**What you should do**
For each line below that contains the word "computer", make a copy.

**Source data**
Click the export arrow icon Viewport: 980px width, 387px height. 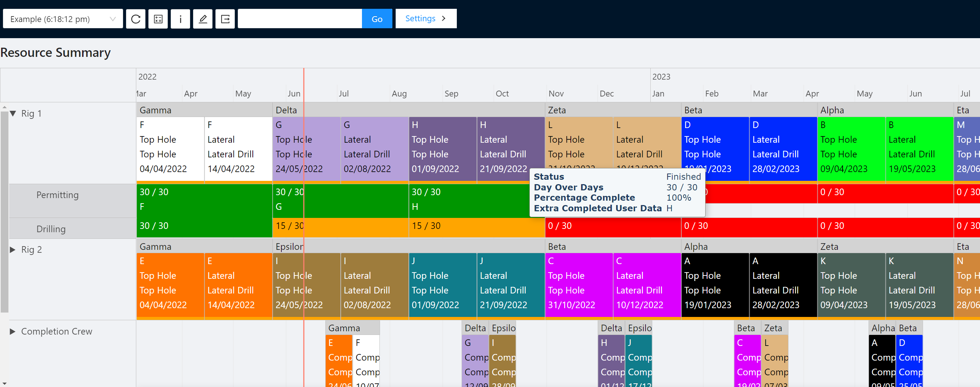225,19
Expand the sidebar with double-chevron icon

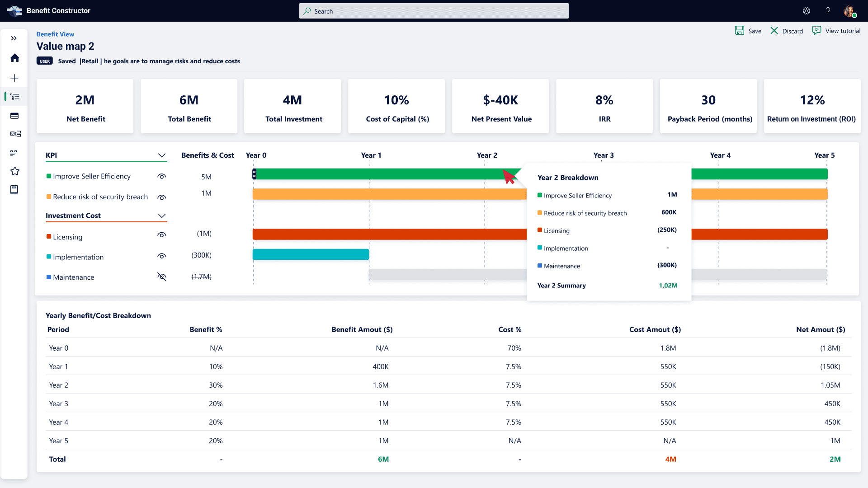(x=14, y=38)
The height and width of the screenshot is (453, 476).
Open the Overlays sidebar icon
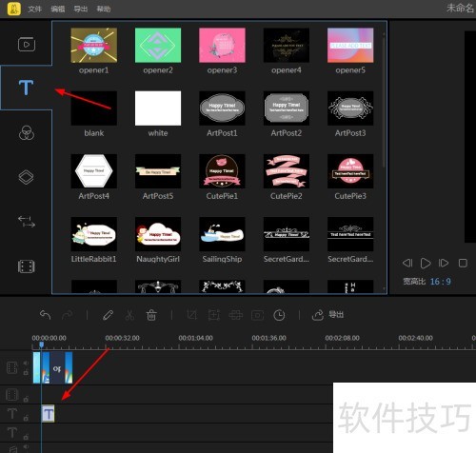26,177
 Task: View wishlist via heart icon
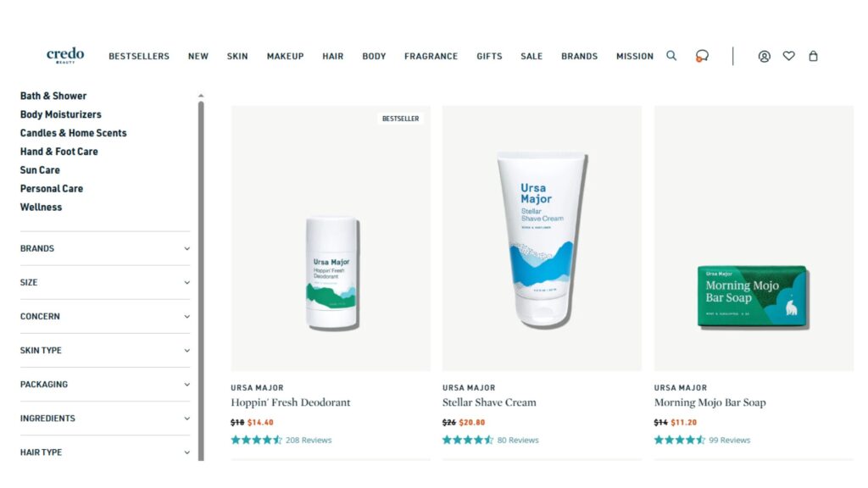coord(789,55)
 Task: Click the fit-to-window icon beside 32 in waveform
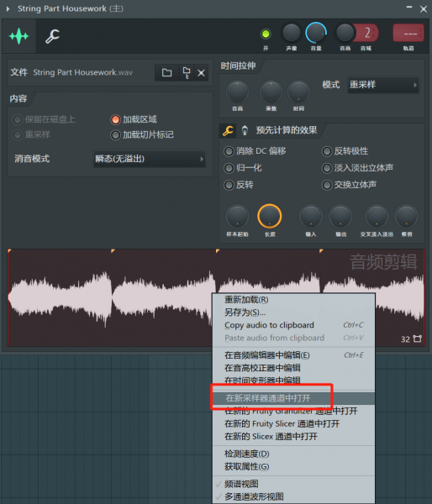click(x=417, y=339)
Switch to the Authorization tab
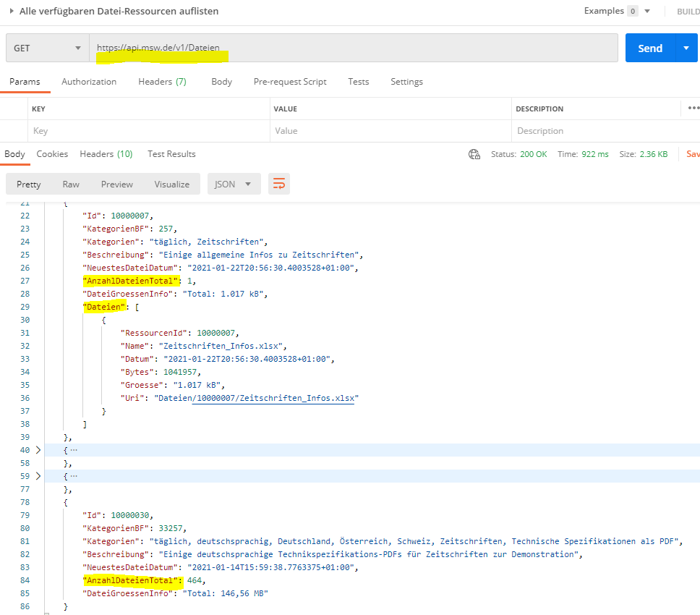The image size is (700, 615). point(89,82)
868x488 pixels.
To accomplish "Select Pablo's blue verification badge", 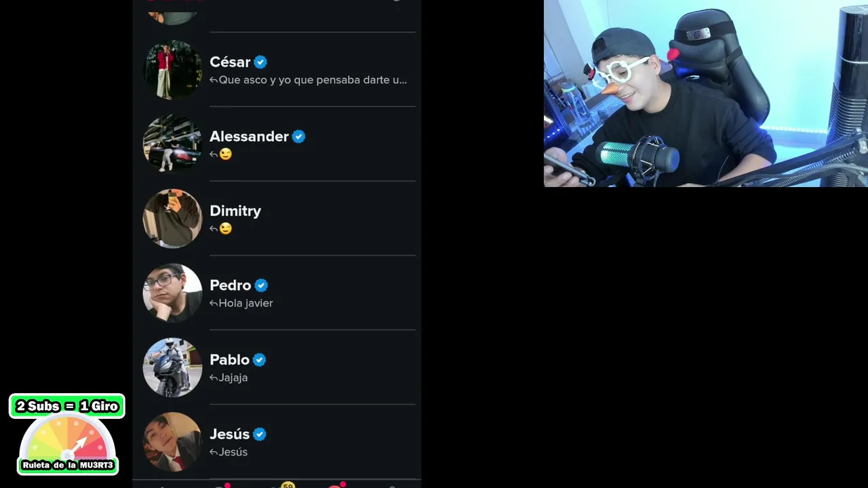I will coord(259,361).
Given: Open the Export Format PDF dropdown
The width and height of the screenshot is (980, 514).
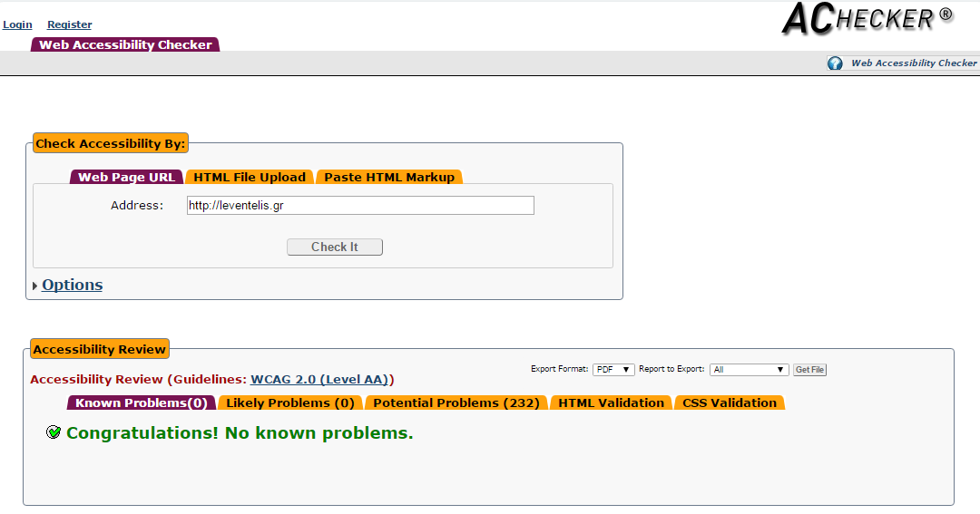Looking at the screenshot, I should [x=613, y=370].
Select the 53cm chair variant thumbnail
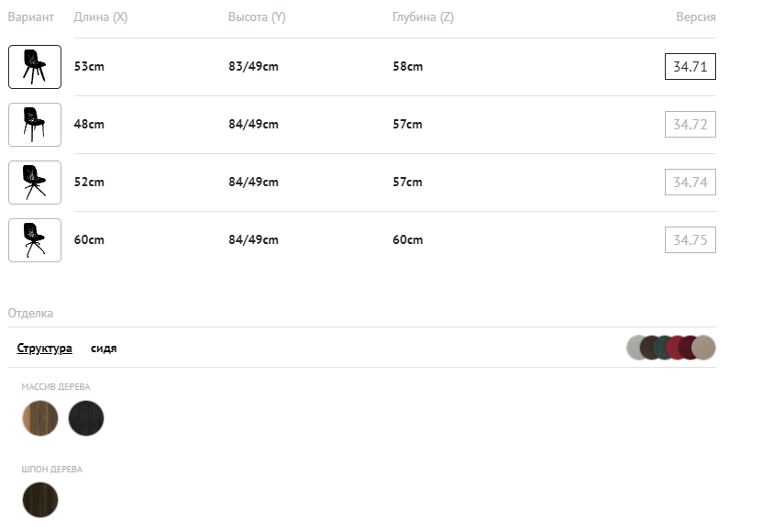Screen dimensions: 762x532 (x=35, y=67)
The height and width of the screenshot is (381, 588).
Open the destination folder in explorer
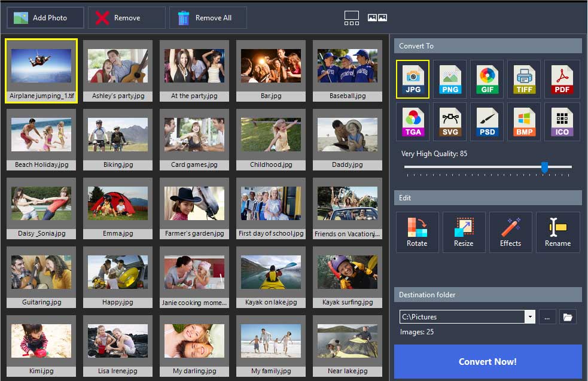[x=567, y=316]
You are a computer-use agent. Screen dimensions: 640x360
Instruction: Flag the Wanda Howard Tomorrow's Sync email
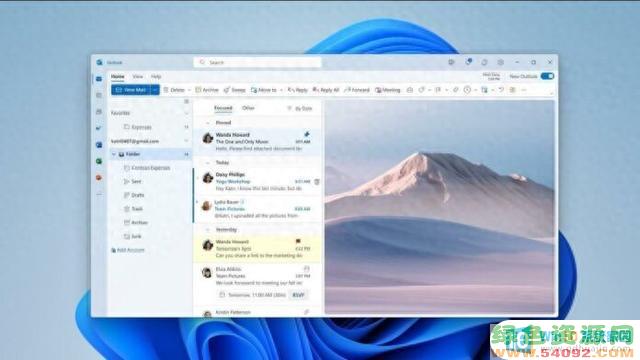point(298,241)
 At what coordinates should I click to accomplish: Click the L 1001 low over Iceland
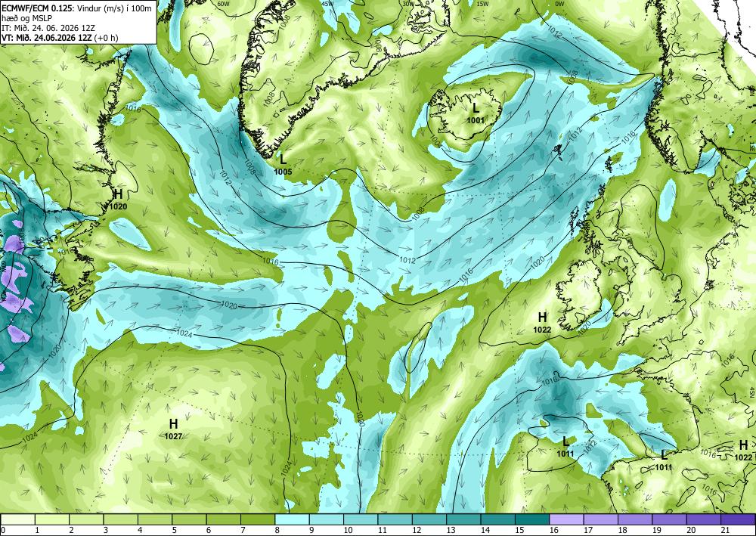click(476, 113)
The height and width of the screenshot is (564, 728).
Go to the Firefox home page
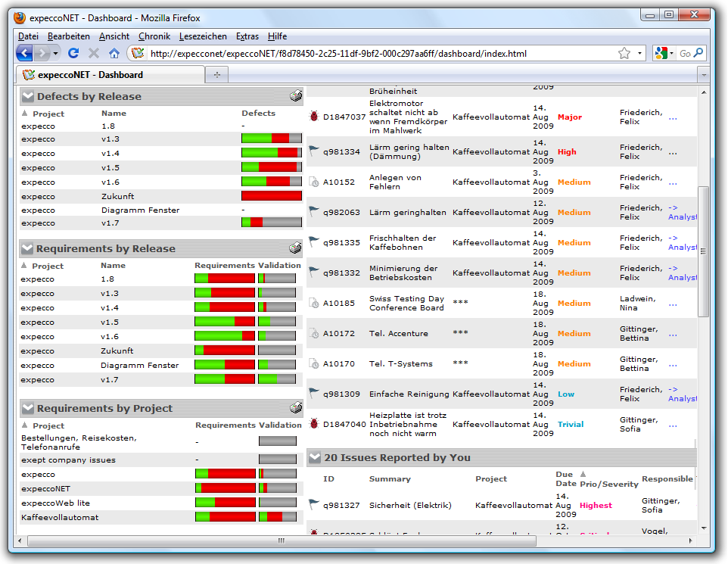[x=114, y=53]
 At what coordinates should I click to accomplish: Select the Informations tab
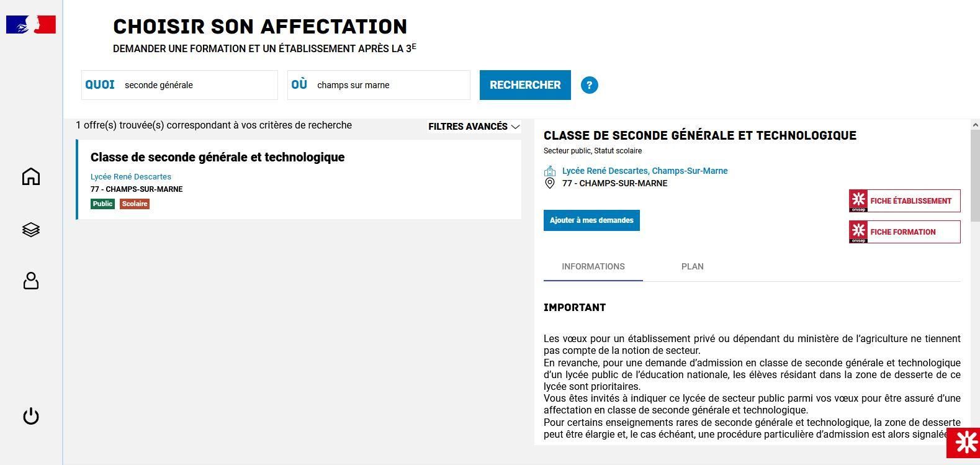pos(593,267)
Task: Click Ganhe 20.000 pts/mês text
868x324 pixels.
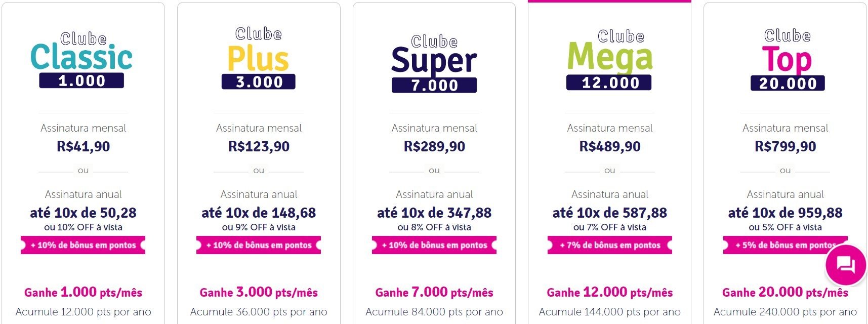Action: coord(785,292)
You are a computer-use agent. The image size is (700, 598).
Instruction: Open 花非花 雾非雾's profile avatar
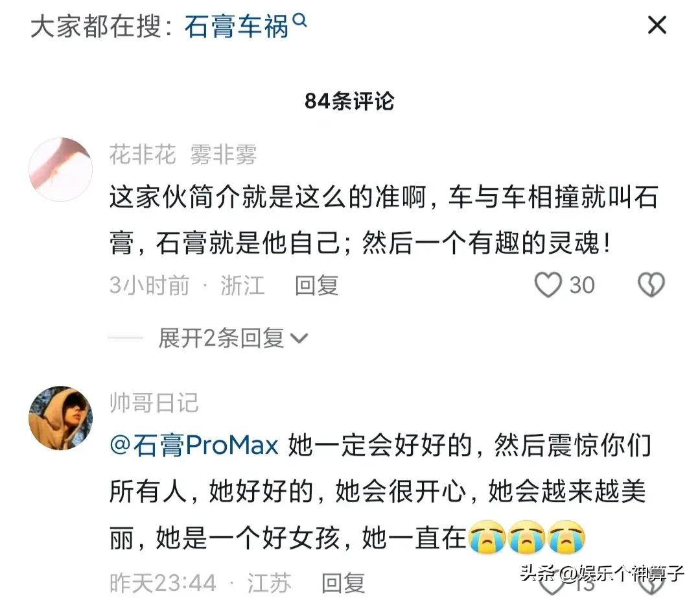coord(61,170)
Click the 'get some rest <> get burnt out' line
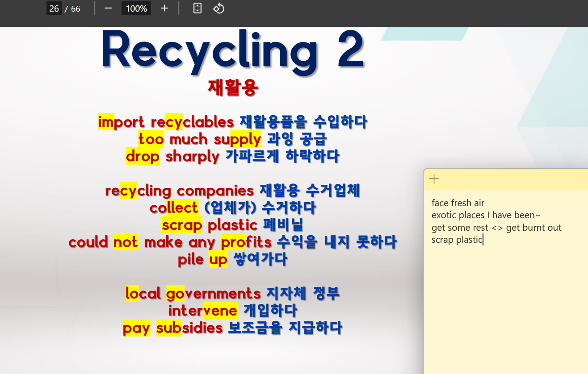 496,228
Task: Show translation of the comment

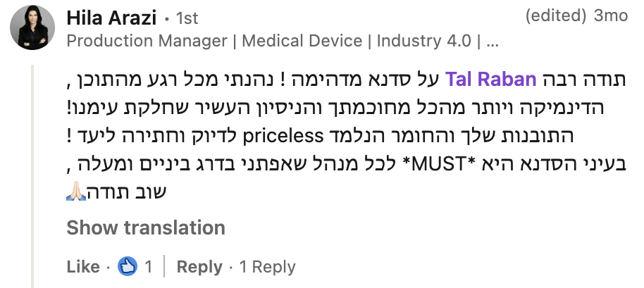Action: (x=146, y=228)
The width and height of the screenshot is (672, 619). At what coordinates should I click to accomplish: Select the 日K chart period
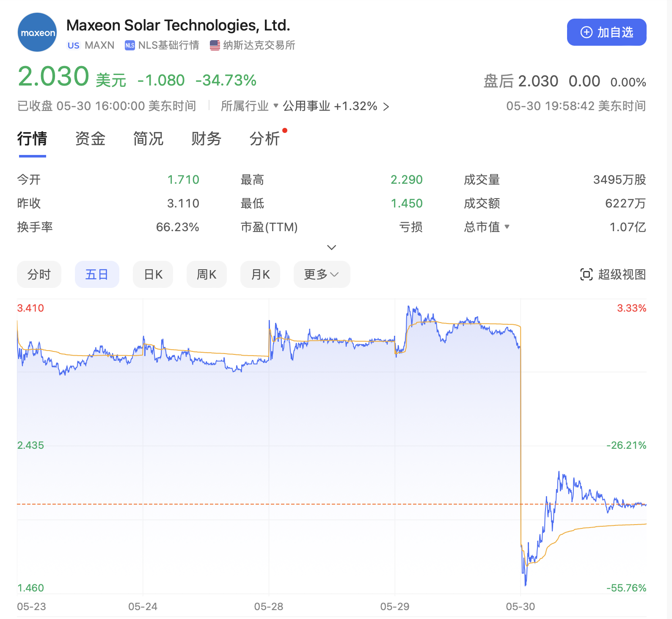click(153, 274)
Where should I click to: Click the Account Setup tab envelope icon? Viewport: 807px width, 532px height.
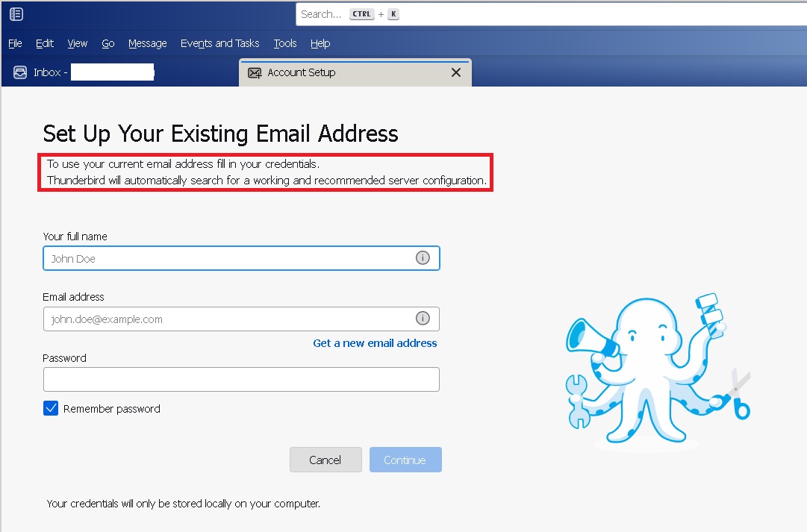click(255, 72)
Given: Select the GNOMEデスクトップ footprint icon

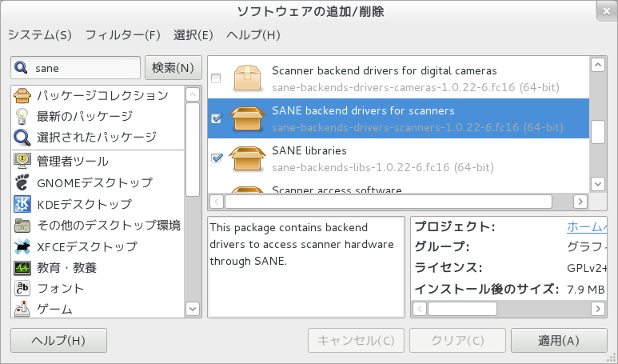Looking at the screenshot, I should coord(22,182).
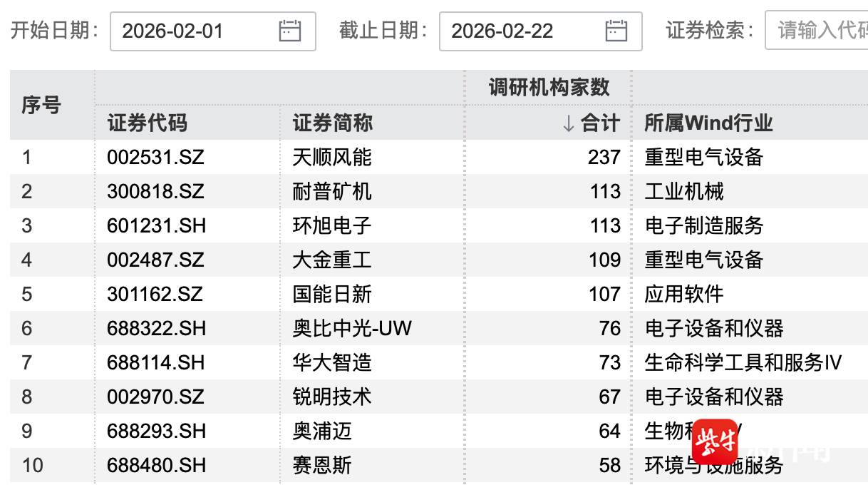Open stock code 002531.SZ
This screenshot has height=485, width=868.
(x=155, y=157)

**Answer area**
You are a computer-use agent. Screen dimensions: 640x360
You are a computer-use agent. The image size is (700, 598).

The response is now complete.